Dieter Jaenicke, bisher als Generaldirektor des Weltkulturforums in Rio de Janeiro bekannt, übernimmt diesen Posten, den Zimmermann vor sieben Jahren installiert und seitdem recht widerständig ausgefüllt hat.

Die knappe Vorgeschichte wirft bezeichnendes Licht auf den Kulturmann aus Dresden. Der hatte zwar in seiner Geburtsstadt bereits zu DDR-Zeiten das Dresdner Zentrum für zeitgenössische Musik ins Leben gerufen und es im Umfeld des nunmehr von Uwe Tellkamp („Der Turm“) romanesk zu Spät-Ehren gekommenen Bildungsbürger-Quartiers vital auch ausgefüllt, lugte aber beizeiten auch gern über den Stadt- und den Landrand. Egoman trieb er parallele Uraufführungen seiner Musiktheaterwerke an ost- und westdeutschen Bühnen voran, jeweils erfolgreich. Nicht minder selbstbewusst organisierte er zudem die beidseitige Berichterstattung in Blättern von F.A.Z. bis Neues Deutschland. Eine Kontaktpflege, die auch in deutschdeutscher Wiedervereinigungszeit sehr hilfreich war. In Posten- und Wahrnehmungsfragen gab es von 1990 elf Jahre lang eine Höhepunktphase, als Udo Zimmermann Intendant der Oper Leipzig war. Irgendwann schielte er zwar gen München und Zürich, wurde wohl auch zum Aufschwung verheißenden Chef der musica viva am Bayrischen Rundfunk gekürt, geriet aber dann an die Spree. Hauptstadtruf und Kietzgeklüngel, hier hatte er beides. All die Jahre des visionären Musiktheaters, das ihm Theater aus dem Geist der Musik bedeutete, die ihm Lichtgestalten wie George Tabori, Karlheinz Stockhausen, György Ligeti und viele andere nach Leipzig locken halfen, sie sollten in der Intendanz der Deutschen Oper Berlin gipfeln. Der Traum scheiterte allzu rasch an so hauptstädtisch wie hauptsächlich parteipolitisch und dirigentisch kleinkariertem Intrigantentum – Zimmermann fand sich mit seinem nicht mal halb umgesetzten Konzept auf den Straßen von Charlottenburg wieder.

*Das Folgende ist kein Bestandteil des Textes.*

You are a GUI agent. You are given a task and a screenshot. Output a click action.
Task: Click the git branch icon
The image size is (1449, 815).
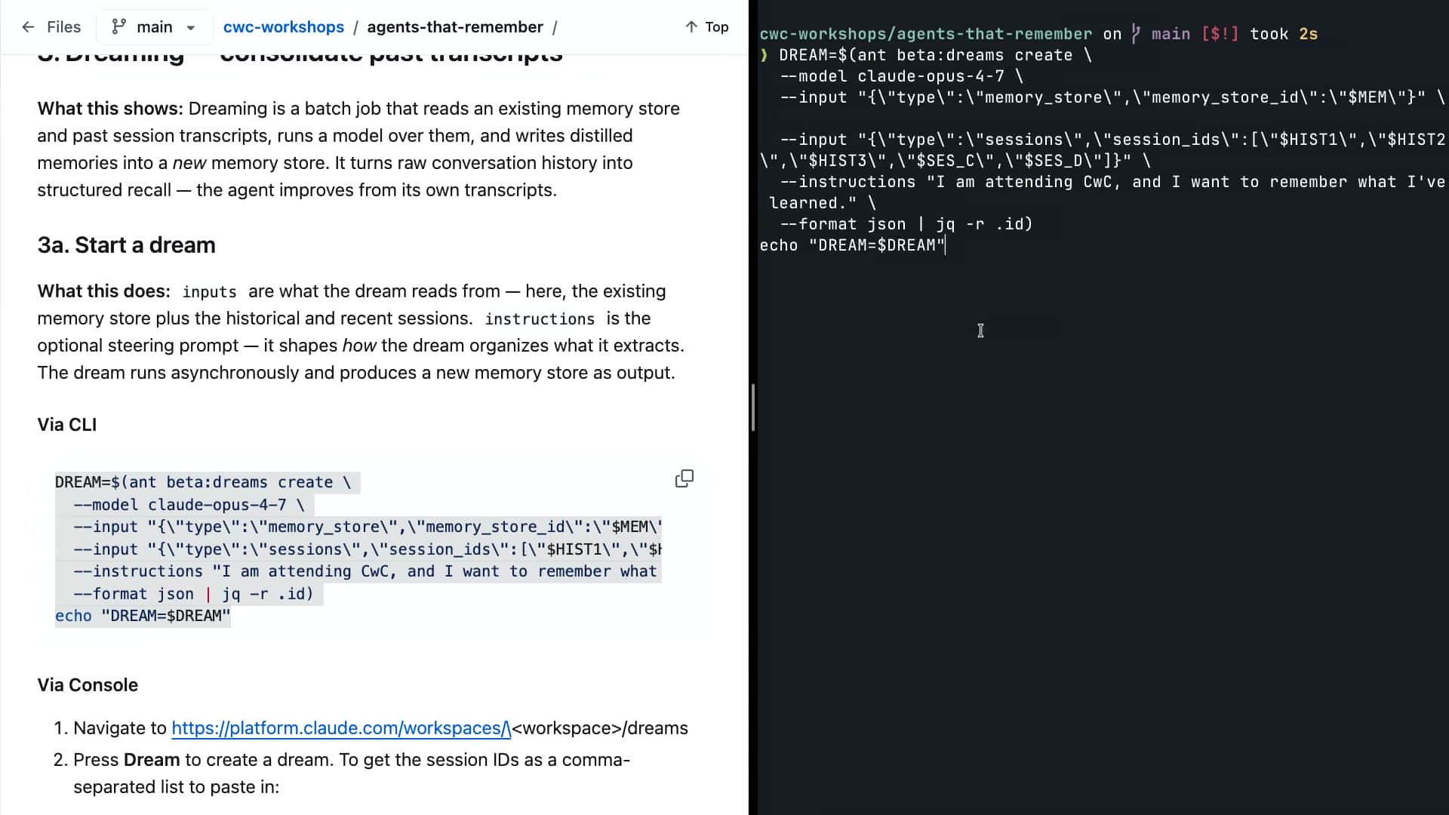pyautogui.click(x=118, y=27)
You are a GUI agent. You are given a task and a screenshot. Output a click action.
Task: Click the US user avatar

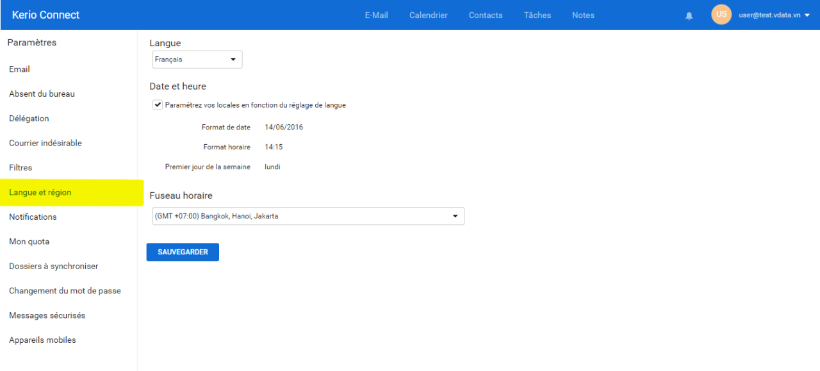[x=721, y=15]
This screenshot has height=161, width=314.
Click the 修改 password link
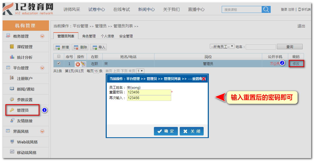tap(296, 64)
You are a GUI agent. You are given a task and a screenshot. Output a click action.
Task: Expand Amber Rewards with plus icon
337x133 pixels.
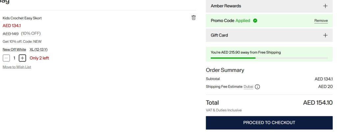325,6
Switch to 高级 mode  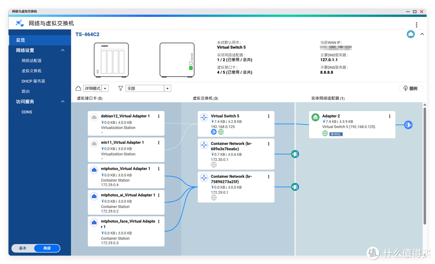pos(47,248)
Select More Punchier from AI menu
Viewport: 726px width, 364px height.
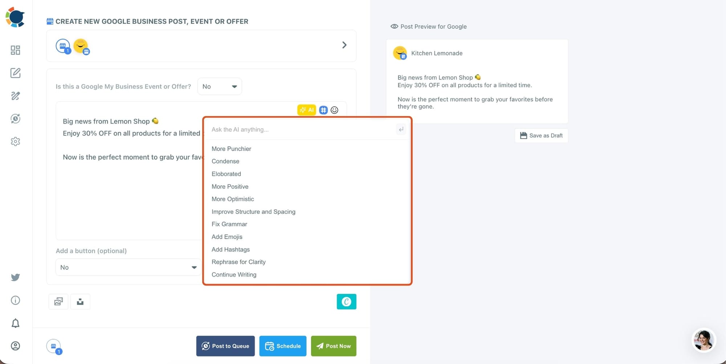[231, 149]
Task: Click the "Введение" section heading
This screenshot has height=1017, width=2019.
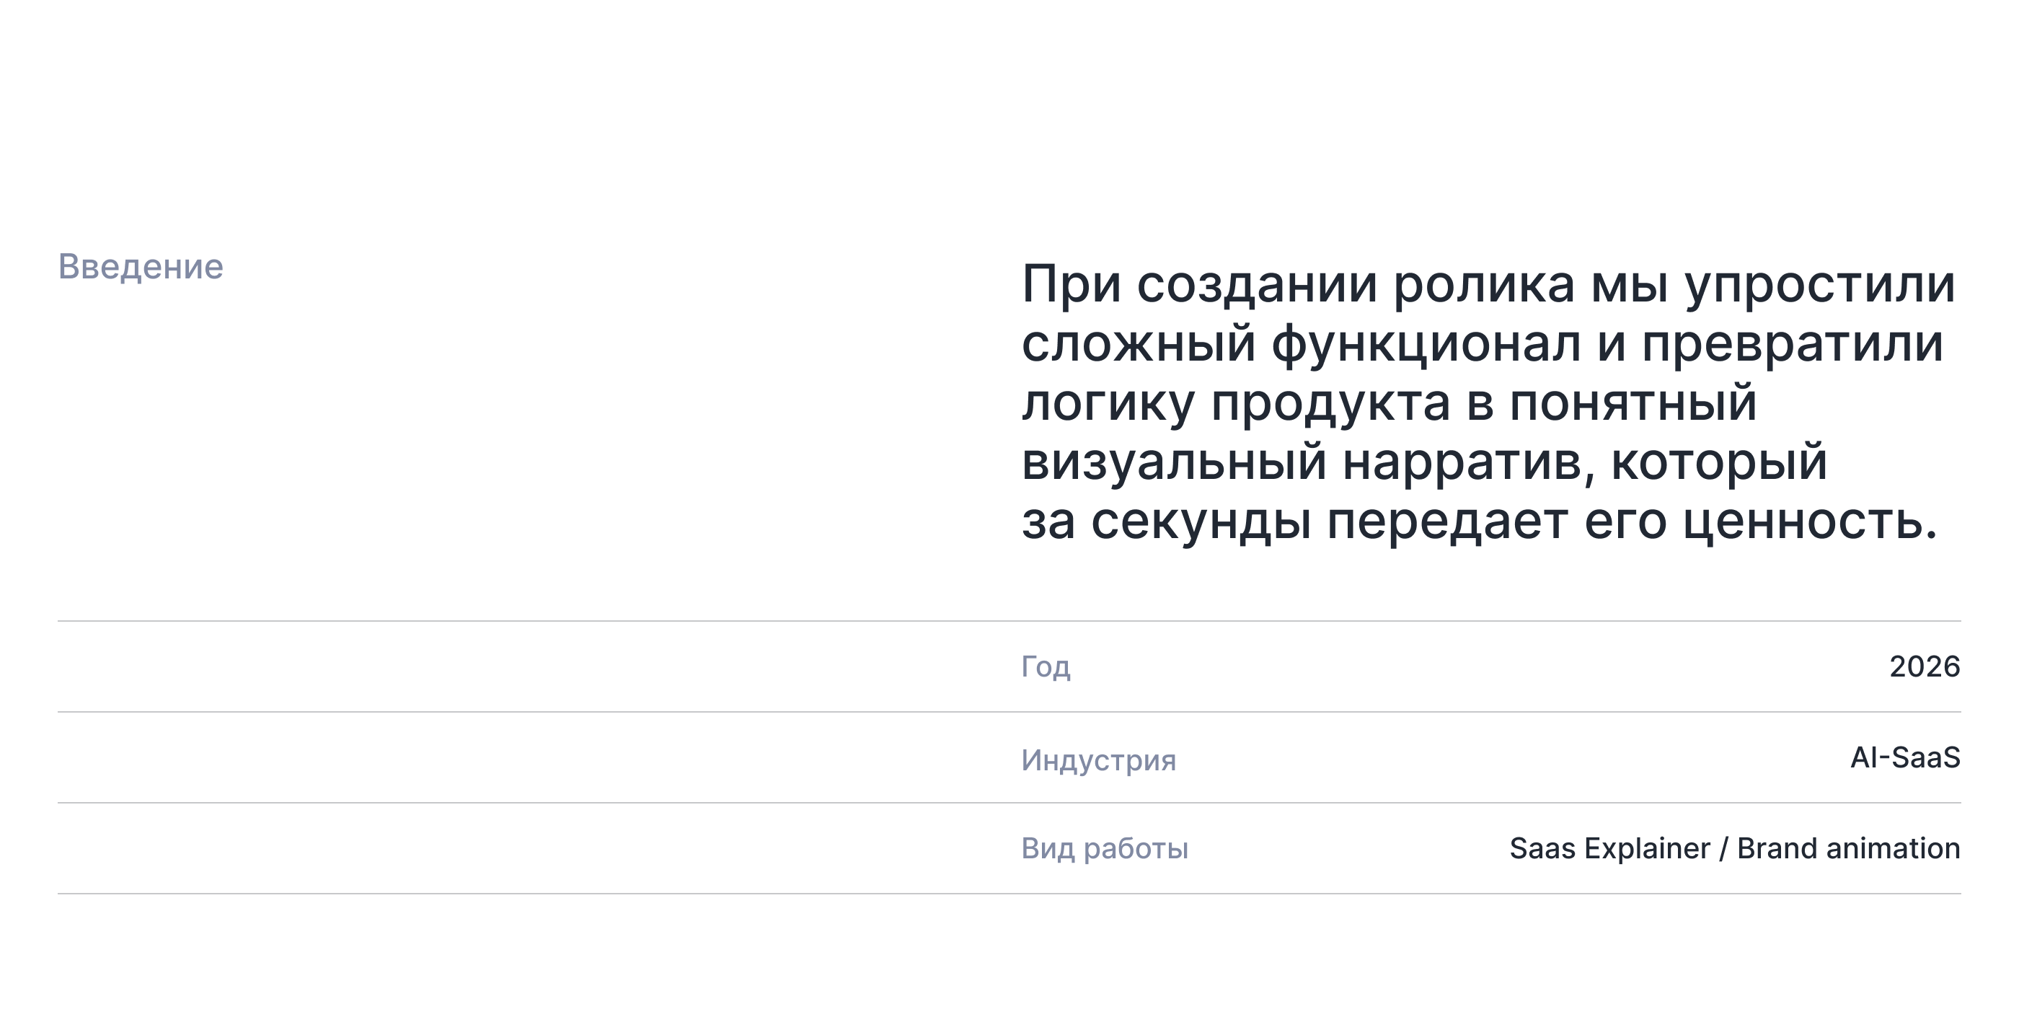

Dieser so rasche Sturz hat selbst Intimkenner, die ein Scheitern in Berlin beizeiten voraussagten, überrascht. Doch Zimmermann wäre nicht Zimmermann, wenn er nicht aus der Krise noch eine Erfolgsmeldung zauberte. Das „Europäische Zentrum der Künste“ wurde tags drauf auf Titelseiten offeriert, selbstredend von ihm persönlich initiiert und geleitet.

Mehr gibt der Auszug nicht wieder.